Public Schools Turning to Forcible Restraint
Calm Down or Else
http://www.nytimes.com/2008/07/15/health/15restraint.html
“The children return from school confused, scared and sometimes with bruises on their wrists, arms or face. Many won’t talk about what happened, or simply can’t, because they are unable to communicate easily, if at all.”
“His son, then 12… ‘didn’t want to go to school because he thought the school was trying to kill him.’”
“For more than a decade, parents of children with developmental and psychiatric problems have pushed to gain more access to mainstream schools and classrooms for their sons and daughters. One unfortunate result, some experts say, is schools’ increasing use of precisely the sort of practices families hoped to avoid by steering clear of institutionalized settings: takedowns, isolation rooms, restraining chairs with straps, and worse.”

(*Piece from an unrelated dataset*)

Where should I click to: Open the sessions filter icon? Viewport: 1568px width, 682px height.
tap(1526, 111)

“In April, a 9-year-old Montreal boy with autism died of suffocation when a special education teacher wrapped him in a weighted blanket to calm him, according to the coroner’s report. Two Michigan public school students with autism have died while being held on the ground in so-called prone restraint.”

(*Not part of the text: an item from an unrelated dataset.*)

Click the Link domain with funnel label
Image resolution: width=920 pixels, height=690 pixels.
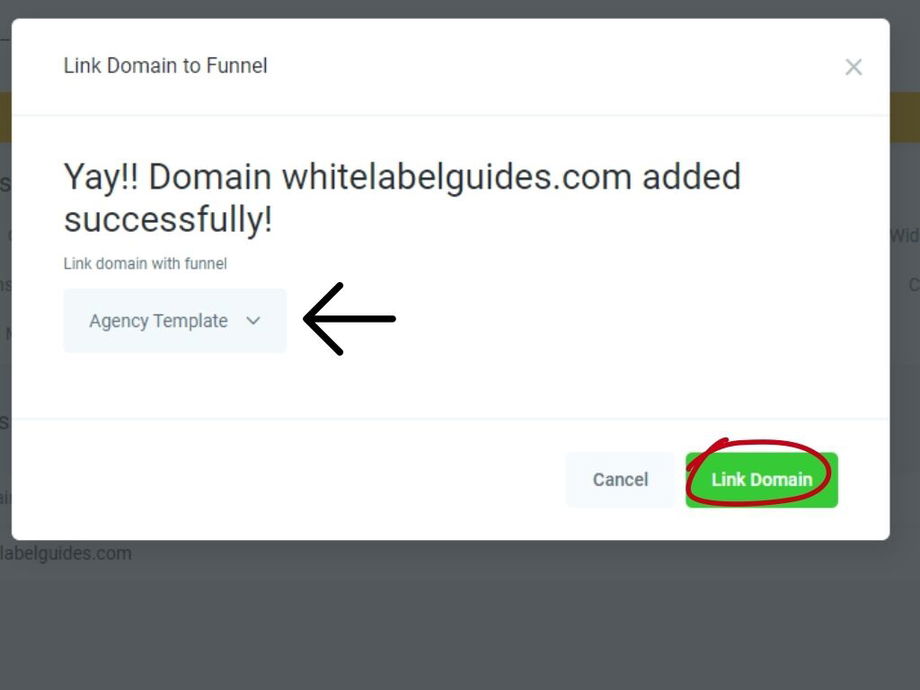(145, 263)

“‘Behavior problems in school are way up, and there’s good reason to believe that the use of these procedures is up, too.’”

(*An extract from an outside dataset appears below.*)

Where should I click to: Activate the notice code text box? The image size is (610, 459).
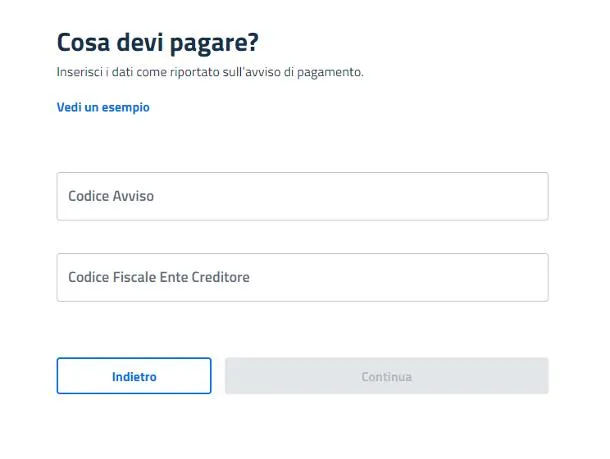(303, 196)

“For teachers, who have many other responsibilities — not least, to teach — managing even one child with a disability can add a wild card to the day. ‘In a class of 30 to 35 children, there’s a huge question of how much safety or teaching a teacher can provide if he or she is being called on to calm or contain a student on a regular basis,’ said Patti Ralabate, a special education expert at the National Education Association. ‘The teacher is responsible for the safety of all the children in the classroom.’”
“During the 2005-6 school year, an 8-year-old with a diagnosis of attention deficit disorder and mild mental retardation was repeatedly locked in a ’seclusion room’ alone, adjacent to the classroom — at least 31 times in a single year.”
“In another school, a teacher held a 12-year-old with a diagnosis of attention deficit disorder ‘face down on the floor, straddling him at his hips, and holding his hands behind his back,’”
“Dr. Peterson, the Nebraska professor, illustrates the challenges by citing two recent cases in Iowa. In one, the parents of an 11-year-old who died while being held down called for a ban on restraints; in the other, parents charged that a school failed their son by not restraining him. The boy ran away and drowned.”